Plastic production, which has now exponentially increased throughout the world, was estimated at 448 million tonnes by 2015, most of which descends to the ocean bed. Meanwhile, micro-plastics result in large-scale accumulation along beaches and in oceans, endangering marine life, especially crustaceans that ingest them owing to their minute size. In addition, sea turtles often mistake plastic bags to be the jellyfish that they eat. As a result, these bags get stuck in their digestive tracts, resulting in an excruciating, slow death.

We in Karachi are no less when it comes to polluting our own water bodies as our beaches are covered with litter. Unfortunately, more than half of all debris found at Seaview Beach comprises plastic. Over 50 kilogrammes/kilometre of waste is found across our most visited seashore, especially during the holiday season when the footfall surges. In a beach clean-up activity conducted in September 2018 on the International Coastal Clean-up Day, a beverage company helped collect 535 kg of waste, covering an area of 300,000 square metres. As alarming as it sounds, the waste that was collected mostly consisted of plastic.

Single-use plastic, which mainly comprises packaging material, is polluting seas across the world. Polystyrene, which is used to manufacture disposable plastic-foam cups and insulation material, is the most difficult plastic item to recycle. This is why we need to think twice before opting for single-use plastic items, let alone recycling them. Kenya has banned plastic bags, so why can’t we? Whatever happened to the jute and fabric bags used for grocery shopping in the past?

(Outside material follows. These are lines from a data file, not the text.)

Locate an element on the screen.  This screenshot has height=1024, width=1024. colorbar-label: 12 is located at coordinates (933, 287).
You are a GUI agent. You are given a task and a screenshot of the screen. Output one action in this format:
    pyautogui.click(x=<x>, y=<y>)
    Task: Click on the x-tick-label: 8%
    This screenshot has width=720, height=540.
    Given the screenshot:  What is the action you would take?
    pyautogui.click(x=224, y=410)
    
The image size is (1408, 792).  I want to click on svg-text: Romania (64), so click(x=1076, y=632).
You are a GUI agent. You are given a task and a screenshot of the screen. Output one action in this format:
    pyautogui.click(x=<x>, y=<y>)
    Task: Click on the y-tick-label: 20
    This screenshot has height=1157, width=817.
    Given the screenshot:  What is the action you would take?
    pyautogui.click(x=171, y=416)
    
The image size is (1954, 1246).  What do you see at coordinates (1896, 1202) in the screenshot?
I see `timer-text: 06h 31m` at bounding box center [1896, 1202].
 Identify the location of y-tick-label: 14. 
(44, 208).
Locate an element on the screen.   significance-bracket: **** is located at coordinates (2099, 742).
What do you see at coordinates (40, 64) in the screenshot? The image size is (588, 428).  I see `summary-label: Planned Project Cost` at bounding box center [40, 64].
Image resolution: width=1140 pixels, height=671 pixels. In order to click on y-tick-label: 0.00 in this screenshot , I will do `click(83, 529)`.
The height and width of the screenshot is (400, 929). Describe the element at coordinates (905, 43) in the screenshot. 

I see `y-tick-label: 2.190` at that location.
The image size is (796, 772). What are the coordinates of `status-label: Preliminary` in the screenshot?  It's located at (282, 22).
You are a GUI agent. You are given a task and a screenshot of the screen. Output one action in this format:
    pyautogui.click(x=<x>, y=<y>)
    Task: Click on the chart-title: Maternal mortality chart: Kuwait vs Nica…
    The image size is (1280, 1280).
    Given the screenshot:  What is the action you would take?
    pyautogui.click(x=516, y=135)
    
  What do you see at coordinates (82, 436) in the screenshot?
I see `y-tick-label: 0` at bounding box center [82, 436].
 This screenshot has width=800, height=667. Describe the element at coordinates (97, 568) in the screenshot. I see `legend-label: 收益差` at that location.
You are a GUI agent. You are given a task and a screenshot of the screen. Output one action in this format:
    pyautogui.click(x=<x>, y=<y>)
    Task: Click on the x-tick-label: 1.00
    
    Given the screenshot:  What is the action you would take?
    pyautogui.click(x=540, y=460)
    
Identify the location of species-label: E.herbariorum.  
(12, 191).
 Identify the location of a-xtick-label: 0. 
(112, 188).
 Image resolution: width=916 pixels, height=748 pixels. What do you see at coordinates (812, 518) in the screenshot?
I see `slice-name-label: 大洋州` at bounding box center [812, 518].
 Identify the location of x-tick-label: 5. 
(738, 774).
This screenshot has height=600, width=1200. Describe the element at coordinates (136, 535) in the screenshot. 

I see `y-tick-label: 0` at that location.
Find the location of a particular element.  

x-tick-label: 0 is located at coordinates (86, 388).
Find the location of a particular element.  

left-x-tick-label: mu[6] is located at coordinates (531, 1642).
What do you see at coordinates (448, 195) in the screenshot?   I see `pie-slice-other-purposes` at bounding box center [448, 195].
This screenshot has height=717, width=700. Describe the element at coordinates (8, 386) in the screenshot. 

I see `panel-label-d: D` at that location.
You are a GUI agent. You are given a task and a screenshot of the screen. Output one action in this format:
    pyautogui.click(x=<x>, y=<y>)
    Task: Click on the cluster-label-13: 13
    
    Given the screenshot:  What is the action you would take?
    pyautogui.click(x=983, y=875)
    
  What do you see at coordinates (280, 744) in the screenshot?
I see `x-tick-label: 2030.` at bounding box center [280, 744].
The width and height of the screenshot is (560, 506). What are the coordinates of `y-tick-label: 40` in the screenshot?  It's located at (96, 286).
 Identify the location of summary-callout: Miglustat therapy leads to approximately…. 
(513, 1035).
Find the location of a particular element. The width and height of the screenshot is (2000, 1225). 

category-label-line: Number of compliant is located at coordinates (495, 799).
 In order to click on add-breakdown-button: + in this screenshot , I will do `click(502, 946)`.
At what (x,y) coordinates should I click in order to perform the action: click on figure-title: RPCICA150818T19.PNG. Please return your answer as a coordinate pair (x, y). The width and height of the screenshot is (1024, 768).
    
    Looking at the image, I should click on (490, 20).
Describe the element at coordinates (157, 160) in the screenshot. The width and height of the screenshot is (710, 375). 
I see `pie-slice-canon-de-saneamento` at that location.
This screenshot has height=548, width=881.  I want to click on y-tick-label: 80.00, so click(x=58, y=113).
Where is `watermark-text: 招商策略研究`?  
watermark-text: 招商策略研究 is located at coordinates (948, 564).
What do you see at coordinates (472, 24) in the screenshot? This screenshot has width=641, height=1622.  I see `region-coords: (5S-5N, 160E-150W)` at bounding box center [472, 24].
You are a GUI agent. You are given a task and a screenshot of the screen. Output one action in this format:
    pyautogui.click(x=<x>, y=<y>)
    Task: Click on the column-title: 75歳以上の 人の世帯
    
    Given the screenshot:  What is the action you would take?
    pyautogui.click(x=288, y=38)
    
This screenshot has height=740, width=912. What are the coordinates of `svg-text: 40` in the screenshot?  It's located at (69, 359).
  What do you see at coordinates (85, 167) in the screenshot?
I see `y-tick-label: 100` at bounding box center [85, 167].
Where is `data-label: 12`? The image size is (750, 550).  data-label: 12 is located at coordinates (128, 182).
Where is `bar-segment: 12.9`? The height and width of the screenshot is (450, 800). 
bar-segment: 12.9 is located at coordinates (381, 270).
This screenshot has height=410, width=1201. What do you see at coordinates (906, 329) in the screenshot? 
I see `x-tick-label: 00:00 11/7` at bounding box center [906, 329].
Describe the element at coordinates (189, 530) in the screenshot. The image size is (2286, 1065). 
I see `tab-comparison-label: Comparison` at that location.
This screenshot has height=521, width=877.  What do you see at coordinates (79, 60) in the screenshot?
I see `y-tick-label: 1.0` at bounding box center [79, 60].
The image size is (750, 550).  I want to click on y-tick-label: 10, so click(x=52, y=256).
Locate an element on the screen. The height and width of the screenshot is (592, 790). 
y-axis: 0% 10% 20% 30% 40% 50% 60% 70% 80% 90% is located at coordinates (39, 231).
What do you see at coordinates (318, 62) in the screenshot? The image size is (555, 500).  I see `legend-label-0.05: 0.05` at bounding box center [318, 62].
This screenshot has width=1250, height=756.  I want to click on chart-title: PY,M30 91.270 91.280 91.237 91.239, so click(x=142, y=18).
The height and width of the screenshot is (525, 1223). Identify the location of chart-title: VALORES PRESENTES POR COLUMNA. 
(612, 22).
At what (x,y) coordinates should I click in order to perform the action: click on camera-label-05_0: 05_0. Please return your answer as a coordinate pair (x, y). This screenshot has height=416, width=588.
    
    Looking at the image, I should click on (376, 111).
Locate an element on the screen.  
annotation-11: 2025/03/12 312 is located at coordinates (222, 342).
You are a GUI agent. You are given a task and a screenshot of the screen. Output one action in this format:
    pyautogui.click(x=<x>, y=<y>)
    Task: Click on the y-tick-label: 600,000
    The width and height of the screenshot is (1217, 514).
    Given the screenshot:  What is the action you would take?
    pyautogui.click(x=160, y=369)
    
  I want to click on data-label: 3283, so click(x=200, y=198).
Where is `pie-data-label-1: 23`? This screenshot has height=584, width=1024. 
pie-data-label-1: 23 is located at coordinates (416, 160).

Furthermore, polyethylene terephthalate (PET) bottles are the easiest to recycle, which should make us at least consider collecting them separately for recycling purposes. Given our blatant disregard for the wellbeing of our own beaches, we might even discard PET bottles that are strewn across them.

Norway recovers 97 percent of its plastic bottles through machines installed at supermarkets. If the same model is applied here, it could work wonders. However, we need to begin by controlling this throwaway culture and implementing a circular-economy model where everything is recycled. This leads us to some basic questions. First, do we even need to use unnecessary plastics such as straws as frequently as we do? Should we randomly scatter litter in the way that we do?

Globally, around 18 percent of plastic is recycled, with the highest contribution by Europe, which stands at 30 percent. Although we have a few entities in Pakistan that recycle trash, there is still a long way to go given our current state.

Likewise, the issue of discarded ghost nets threatens the seas of Sindh and Balochistan, making crabs, fish, tortoises and dolphins utterly vulnerable. Fishing boats regularly visit areas such as Keamari, Baba and Bhit islands, Rehri Goth, Ibrahim Hyderi and Shams Pir, for their catch. There is a growing use of monofilament nets that are made of plastic/fibre, which when disposed of in the sea usually become irretrievable. Last year alone, up to seven tonnes of ghost nets was retrieved from Sandspit Beach. Fortunately, there are some NGOs working towards tackling this issue. But a collective and more aggressive approach is needed.

Our plastic problem will not spare us if we don’t adopt responsible means of waste disposal before the world witnesses another garbage patch outside Karachi, after the Great Pacific Garbage Patch. Our disposal methods need to be more effective at the individual level because charity begins at home.

The writer is the founder and president of the Pakistan Life Saving Foundation (PALS Rescue).